* BEGIN EXTRACTED TEXT *

AI Voice Cloning: Career-Ending Projects

I posted about this subject before but now I've got a great example.
AI voice cloning is slowly taking over the VO world. I still believe that in 3-5 years we won't have hardly any jobs to do because of it. And every time a freelancing voa takes on an AI voice cloning project like this one that I've copied and pasted...you are ruining the VO industry and taking away all of our careers. For a couple hundred dollars, by enough individuals, our livelihoods disappear.

 

Catherine


Posted today:
Do you have the right voice to join us on a thrilling venture related to the groundbreaking field of artificial intelligence research? We are spearheading a project aimed at developing virtual voice clones capable of mirroring human vocal attributes and speech mannerisms, and we are actively recruting specific accents and unique voices.

Given your passion, you are perfectly positioned to aid in the creation of a realistic and high-quality AI clone. If selected, your contribution will be used in approximately ten minutes of conversational audio, and will be utilized to enhance the authenticity of AI voices.

11 REPLIES 11
tlsanders
Community Member

Good choice.

williamtcooper
Community Member

Catherine,

 

Generative AI will replace millions of jobs in the next few years and there is no way to stop this type of progress.

 

Start learning how to use the generative AI voice tools and stay in demand.

I agree with your first statement, but if AI were going to create one job for every one it took over, it would be useless. That means your advice will work for, at best, 10-15% of each field it overtakes. Do you have any thoughts about what will become of the millions whose jobs are eliminated and aren't among the lucky 10-15% overseeing the machines, but who can't move into a new field because it too has been reduced by 90%? 

Tiffany,

 

There will be millions of additional jobs created in other areas. 

 

Yes there will come a point in the next few years that many people can't upskill quick enough which will be a real issue. There are economic and government studies underway discussing various forms of univeral basic income to bridge this period of time for humanity.

 

In my experience, my skill set and client demand is very different today than it was a year ago. If the time had not been invested to upskill, I couldn't serve my clients the way they need to be.

 

It is very challenging and difficult to keep pace, however rewarding because most freelancers either won't or can't make the needed adjustments thereby leaving less competition for these new jobs.

 I don't find it at all challenging to keep pace--I wouldn't expect that anyone who was actively working in their field would. I started writing professionally about a decade before there was an internet, before there was SEO, before people could shoot a video at home and upload it to the internet, before there was YouTube, let alone a whole sector of the profession writing YouTube scripts (and so on, and so on, and so on).

* END EXTRACTED TEXT *
* BEGIN DATASET CONTENT *

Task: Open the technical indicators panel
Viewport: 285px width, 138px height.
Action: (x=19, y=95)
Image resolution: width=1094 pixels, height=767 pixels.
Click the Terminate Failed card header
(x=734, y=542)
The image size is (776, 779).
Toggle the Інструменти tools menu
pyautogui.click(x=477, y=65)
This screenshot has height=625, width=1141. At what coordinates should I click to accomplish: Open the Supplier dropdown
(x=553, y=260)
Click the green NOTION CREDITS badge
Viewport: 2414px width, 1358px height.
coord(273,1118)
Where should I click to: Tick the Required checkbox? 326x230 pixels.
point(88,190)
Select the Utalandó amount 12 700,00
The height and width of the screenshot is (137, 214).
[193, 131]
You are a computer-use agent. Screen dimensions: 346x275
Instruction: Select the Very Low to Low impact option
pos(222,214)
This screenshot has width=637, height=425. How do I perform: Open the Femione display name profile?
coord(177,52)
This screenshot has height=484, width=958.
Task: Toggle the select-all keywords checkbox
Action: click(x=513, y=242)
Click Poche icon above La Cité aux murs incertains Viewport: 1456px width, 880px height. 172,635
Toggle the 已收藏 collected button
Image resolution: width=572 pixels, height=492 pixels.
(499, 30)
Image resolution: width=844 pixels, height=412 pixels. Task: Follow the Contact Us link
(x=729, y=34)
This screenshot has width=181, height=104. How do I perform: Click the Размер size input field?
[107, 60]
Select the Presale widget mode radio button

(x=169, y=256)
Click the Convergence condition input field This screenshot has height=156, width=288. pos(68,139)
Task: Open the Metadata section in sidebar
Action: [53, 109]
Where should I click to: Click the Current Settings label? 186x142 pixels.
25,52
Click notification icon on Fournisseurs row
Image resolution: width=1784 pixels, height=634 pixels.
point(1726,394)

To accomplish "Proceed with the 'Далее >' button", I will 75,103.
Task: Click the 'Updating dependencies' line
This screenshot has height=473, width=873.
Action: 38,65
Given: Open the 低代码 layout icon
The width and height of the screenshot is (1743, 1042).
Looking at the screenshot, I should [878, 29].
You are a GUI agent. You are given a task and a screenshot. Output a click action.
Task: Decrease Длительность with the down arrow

* END DATASET CONTENT *

§ **WHAT TO DO**: Retype the forum thread on AI voice cloning, everything from "Good choice." down to "stay in demand.". The records play no part in this exercise.

§ **THE COMPLETED TASK**:
Good choice.

williamtcooper
Community Member

Catherine,

 

Generative AI will replace millions of jobs in the next few years and there is no way to stop this type of progress.

 

Start learning how to use the generative AI voice tools and stay in demand.